PREDECIBLE FUTURO

Victoria Ramón
Victoria Ramón

Victoria Ramón

En el desarrollo de la trama llamada vida se presentan escenarios que obligan a tomar decisiones trascendentales cuyos efectos pueden llegar a marcar. Pero, realmente, ¿son estos tan decisivos al extremo de definir un destino, o simplemente, constituyen una alternativa de las tantas que diariamente tenemos que elegir a sabiendas que siempre tendremos la oportunidad de corregirlas? Definitivamente, el presente no es más que el resultado de las decisiones tomadas en el pasado. De allí, la importancia de saber decidir lo mejor. Si bien tenemos la libertad de elegir, somos sus consecuencias. Entonces, de nosotros depende transformar aquellos instantes de puntos de quiebre en simples anécdotas que recordaremos, o, en verdaderos hitos existenciales que tuvimos que afrontar para convertirnos en mejores seres humanos.

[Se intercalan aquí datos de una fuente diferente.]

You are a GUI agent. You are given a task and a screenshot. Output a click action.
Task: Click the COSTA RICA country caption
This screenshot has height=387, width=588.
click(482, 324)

El destino no está escrito en piedra. Todo lo contrario, diariamente se construye o deconstruye, según acatemos nuestra voz interna que nos indica el camino a seguir. Entre estos dos extremos fugaces tenemos que transitar para bien o para mal.

¿Cómo saber que una decisión es correcta? Si bien la respuesta tiene un componente racional que exige un análisis minucioso, en esencia es más subjetiva, pues obedece al yo profundo, conforme sea nuestra escala de valores. Por esto la vida se vuelve agradable y compleja a la vez. Cada uno mantiene su propio paso, ritmo y esencia, que nos vuelve únicos. A veces ganamos, otras veces, perdemos. Pero, aquí radica el verdadero desafío: mantenernos firmes para cumplir el objetivo de vida y no desviarnos en la ruta.